Palmer blasts Chester over proposed sprint prize money as appalling
Palmer called Chester’s proposed sprint purse levels “disgraceful” and “appalling”, warning the five-furlong bonus will not do enough to protect field size before Glorious Goodwood.

Hugo Palmer has blasted Chester Racecourse’s proposed sprint prize money as “disgraceful” and “appalling”, saying the figures are too modest to keep five-furlong races competitive when summer alternatives such as Glorious Goodwood are looming. The dispute now cuts straight to the track’s on-course product: whether Chester’s sprint fields will hold up, whether betting depth will suffer, and whether trainers will send runners elsewhere for better value.
Palmer’s criticism lands awkwardly because Chester has been advertising record money. The racecourse said its 2024 prize fund would reach £3.275 million across 15 racedays, a 17% rise on 2023, with more than £1.3 million available across the Boodles May Festival from Wednesday, May 8 to Friday, May 10. Even so, the new draw-related bonus planned for five-furlong sprints has been seen as an attempt to deal with the track’s longstanding bias concerns rather than a major purse upgrade.

That matters at Chester more than at many other British venues. The Roodee’s tight, left-handed layout has long produced perceived draw bias, especially in short races, and the Chester Cup itself dates back to 1824. Palmer’s point is that minor incentive payments will not fully offset the tactical problems or persuade stronger sprint yards to keep turning up when deeper summer options are available.
The trainer is not speaking from the outside. He trains from Michael Owen’s Manor House Stables and has already won the Chester Cup with Zoffee, while his yard has also had notable recent success at the track. That gives his complaint extra weight in a city where Chester racing is still one of the most familiar fixed points on the flat calendar.

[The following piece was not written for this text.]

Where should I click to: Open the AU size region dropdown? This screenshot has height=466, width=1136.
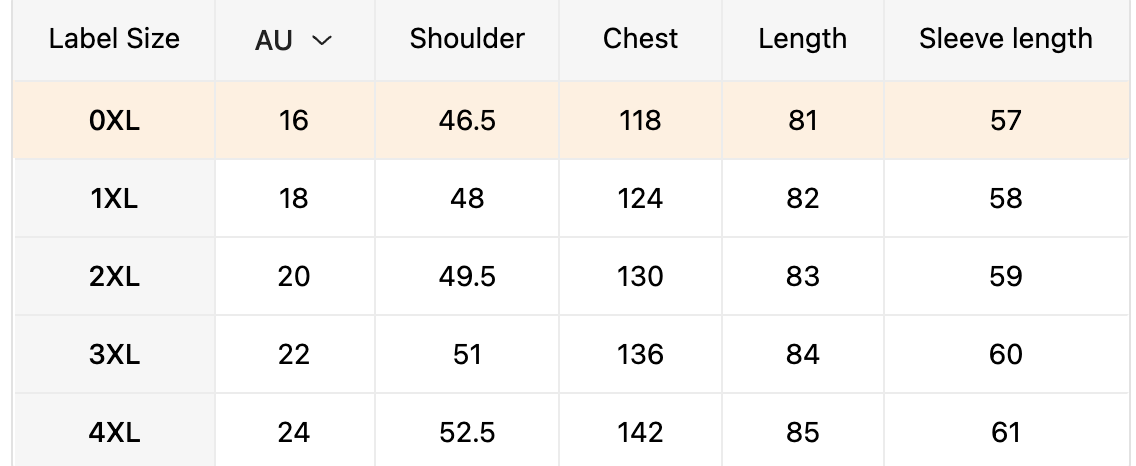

The broader issue is now familiar across smaller and mid-tier British tracks: prize money is being judged not just on headline totals, but on whether it genuinely improves race quality. Chester’s figures are up sharply, but Palmer’s intervention suggests that, in practice, horsemen are asking a simpler question: will the money attract better fields and better betting races, or will runners drift toward meetings that pay more and ask less of them?